> TEXT:
Not only was that an unprecedented move, former Department lawyers say, but the letter is another, and particularly galling, example of Tanner using the force of the Department to further Republican aims — in this case, to hamper future lawsuits or investigations concerning the problems in Columbus.

“It really looked like the Civil Rights Division was used to run interference for Republican election officials in Ohio,” former voting rights section deputy chief Bob Kengle told me.

At issue was the experience of thousands of voters in Franklin County, Ohio, in the 2004 election. Voters in mostly African-American precincts were forced to wait hours in long lines to vote. An investigation by Rep. John Conyers (D-MI) found that voters often waited as many as four to five hours, some as many as seven, deep into the night. The Washington Post reported that “bipartisan estimates say that 5,000 to 15,000 frustrated voters turned away without casting ballots.” The culprit, of course, was a scarcity of voting machines in those districts, one that seemed to follow a suspicious trend: “27 of the 30 wards with the most machines per registered voter showed majorities for Bush” and “six of the seven wards with the fewest machines delivered large margins for Kerry.”

> DESCRIPTION OF THE TASK: Continue the passage on the 2004 Ohio election and the Civil Rights Division, starting after its last sentence. The rows that follow are separate material, unrelated to the passage on the 2004 Ohio election.

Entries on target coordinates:
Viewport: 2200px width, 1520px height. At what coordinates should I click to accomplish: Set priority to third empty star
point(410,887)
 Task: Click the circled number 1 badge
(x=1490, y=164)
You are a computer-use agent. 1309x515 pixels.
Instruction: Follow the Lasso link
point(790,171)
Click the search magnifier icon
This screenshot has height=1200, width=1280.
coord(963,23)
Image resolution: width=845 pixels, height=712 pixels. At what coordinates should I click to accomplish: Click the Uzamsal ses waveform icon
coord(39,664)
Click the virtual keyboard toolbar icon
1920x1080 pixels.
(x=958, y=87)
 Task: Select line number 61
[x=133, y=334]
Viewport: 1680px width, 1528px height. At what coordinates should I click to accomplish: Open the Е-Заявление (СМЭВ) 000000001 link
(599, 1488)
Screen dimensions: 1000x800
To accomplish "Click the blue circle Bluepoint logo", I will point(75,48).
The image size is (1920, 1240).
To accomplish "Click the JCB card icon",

> TASK OUTPUT:
But Tanner, who’s due to appear in a Congressional hearing, launched an investigation (more on that below) and found that “Franklin County assigned voting machines in a non-discriminatory manner,” as he wrote in a detailed 4-page letter to a local official. But if the distribution of the machines was non-discriminatory, why then were polling places in predominantly African-American areas forced to remain open for hours after the normal 7:30 PM closing time in order to accommodate the long lines?

Tanner explained that African-Americans simply vote later in the day:

…the principal cause of the difference appears to be the tendency in Franklin County for white voters to cast ballots in the morning (i.e., before work), and for black voters to cast ballots in the afternoon (i.e., after work). We have established this tendency through local contacts and through both political parties, and it accords with our considerable experience in other parts of the United States. Morning voters may wait in line several hours, as happened in white precincts, without keeping the polls open after 7:30 am; this is not the case, however, at sites where voters arrive after 5:30 p.m.

The letter is remarkable for a number of reasons, not least of which Tanner’s increasingly-evident generalizing style. This is the same man who explained that voter ID laws don’t discriminate against minorities, because minorities don’t grow old, and that African-Americans tend to get photo IDs more than whites because of racial profiling by police.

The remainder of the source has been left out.